Well, I would rather pay $120 for a hotel, walk the six blocks to the hotel, shlepp my own bags up to my room (which, in many years of somewhat extensive travel, I’ve always manage to do on my own without anyone wrestling my bags away from me) and deal with a damp towel. I have very simple needs when I travel, and I have no desire to substidize those who prefer to live like princes.
We’re talking about adding a couple bucks here and there. Not long division. I don’t believe you can’t keep that straight.
In America, at least, price always looses out to service. When you ask an American what she values, she will say service. But when choosing where to shop, minimal service warehouse stores and discout retailers nearly always win out. Moving away from tips will only raise prices, lower service, and lower the standards of living for service workers.
Have you actually worked a tipped position? A tip says “I understand you are doing manual labor for me while I sit around. However, I don’t view you as my personal slave.
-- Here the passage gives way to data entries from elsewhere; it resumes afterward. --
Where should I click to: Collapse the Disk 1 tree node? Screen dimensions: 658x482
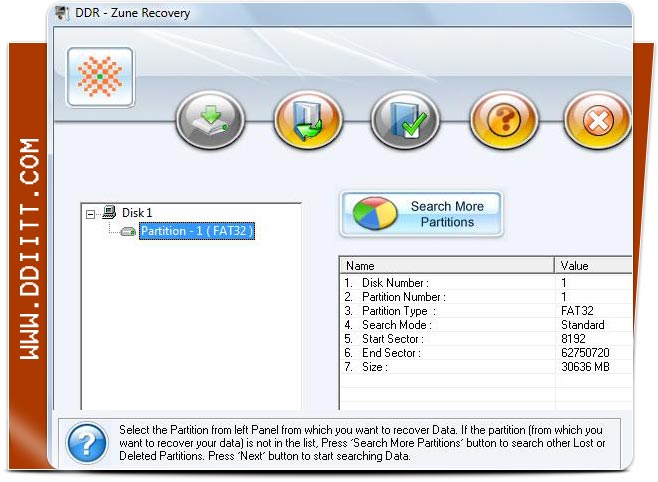pos(91,213)
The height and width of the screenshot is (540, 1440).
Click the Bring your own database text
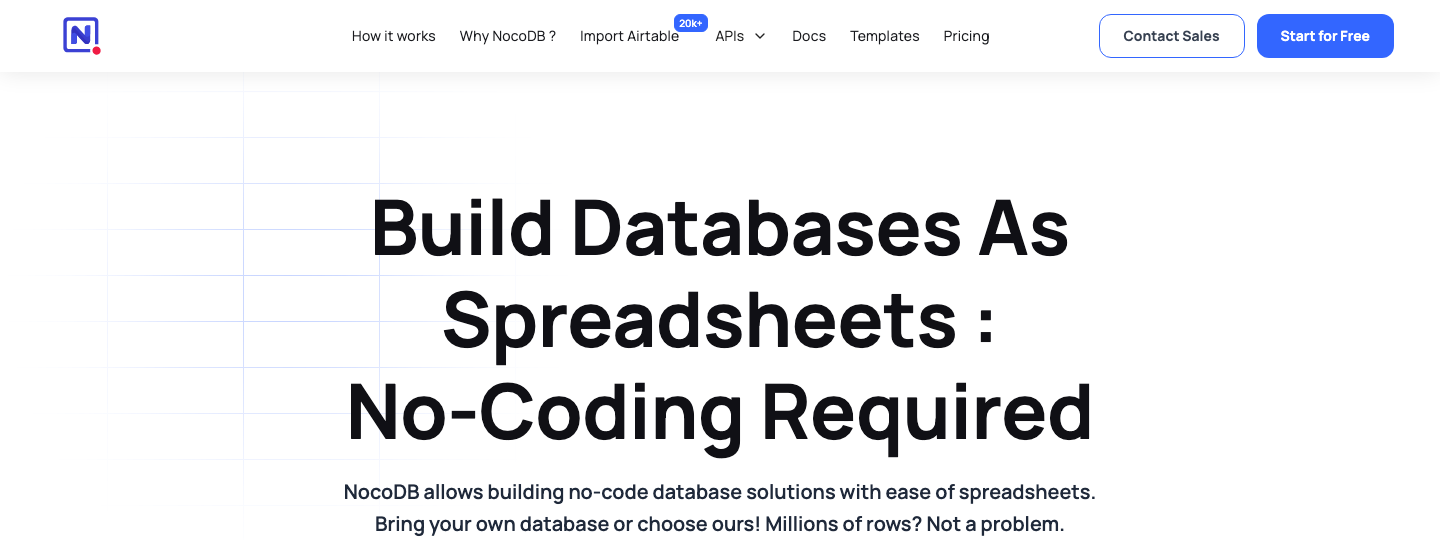tap(502, 524)
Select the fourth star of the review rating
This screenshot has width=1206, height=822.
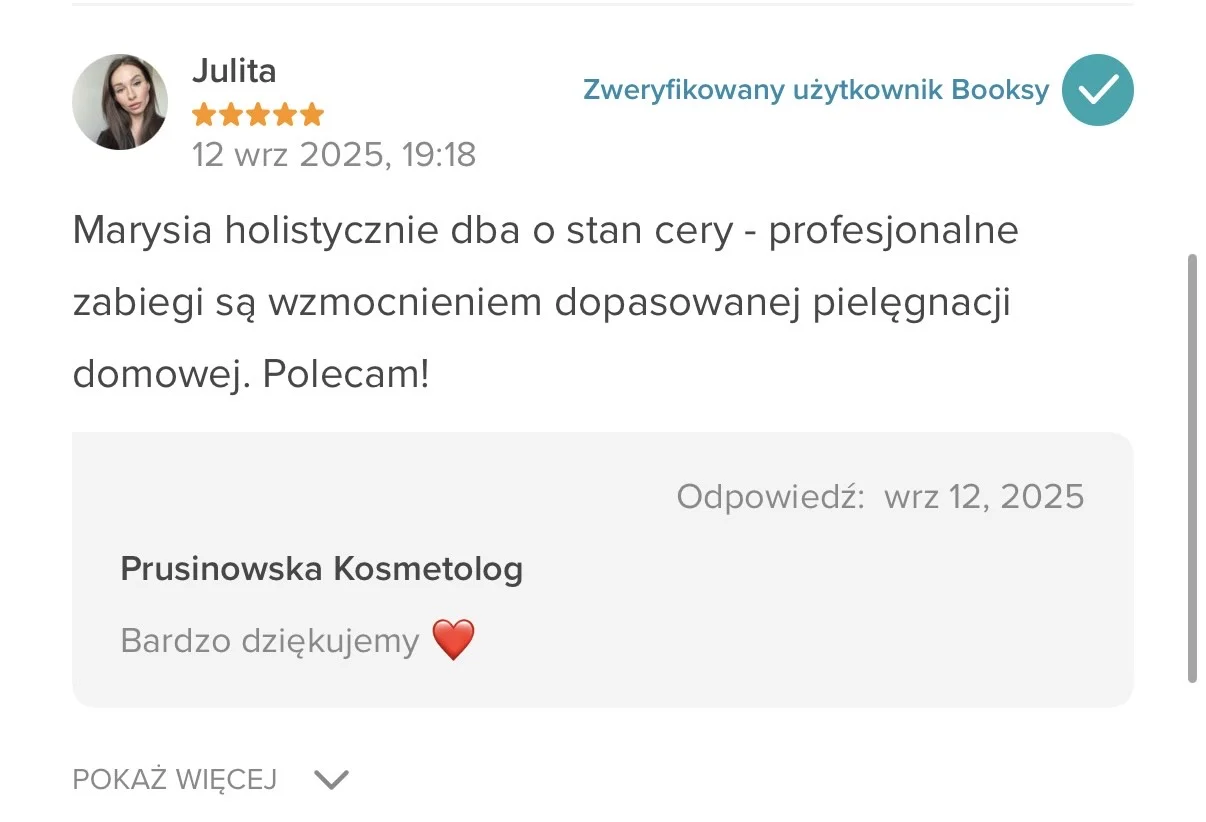[284, 113]
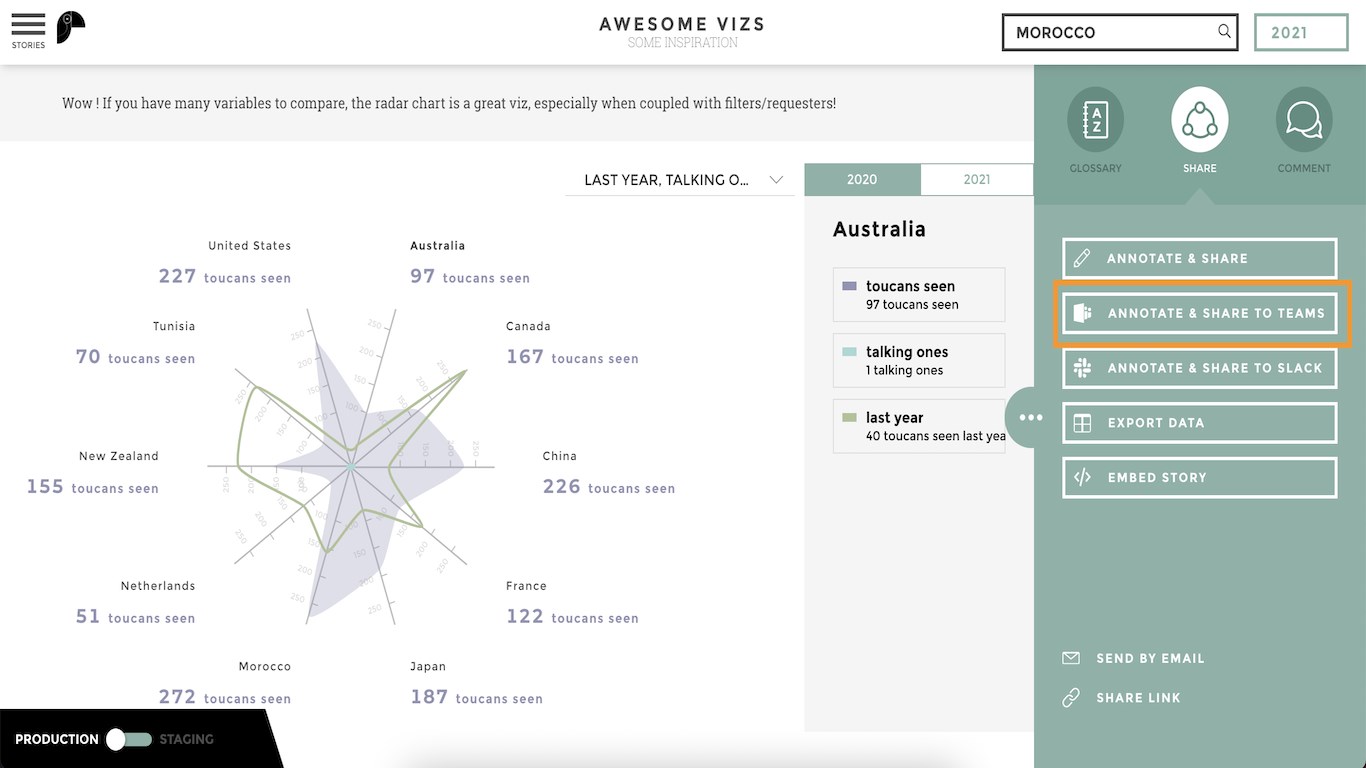Screen dimensions: 1366x768
Task: Click the search magnifier icon
Action: (x=1224, y=32)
I value your labor and I appriciate the contribution you have personally made to my life.” For example, in grocery stores and the like, it’s pretty common for people to make huge messes and leave them to the help with the attitude “Thats their job.” People don’t pull that stuff with tipped positions, because they recognize the labor people are providing for them. I know it can be uncomfortable to be aware of the labor people provide for you (which is why, for example, many stores refuse to allow ununiformed employees behind the counter or uniformed employees to be visible during breaks…they don’t want to break the illusion and make you actually thing that these nice people probably don’t get enough to eat, don’t have access to health care, and may be some degree of homeless.) but it’s one of those things you either have to get used to or forgo.
Tipping also gives a way to accomodate the variety of levels of service needed in personal servies. A tip provides a socially correct and reasonable way of sayng “Hey, I had diarhea last night and the hotel bathroom is really really disgusting” or " Hey Mr. Taxi driver, I’m sorry my companions were drunken louts that kept insisting you take us to meet some whores and eventually threw up in the backseat" or “Waitress, I need fifteen glasses of ice water with a twist of lemon and an olive in each one.” It keeps the service worker from thinking “What an asshole” and the customer from thinking “Maybe I ought to forgo my lemon-olive water, even though I really like it, because it is kind of unreasonable.”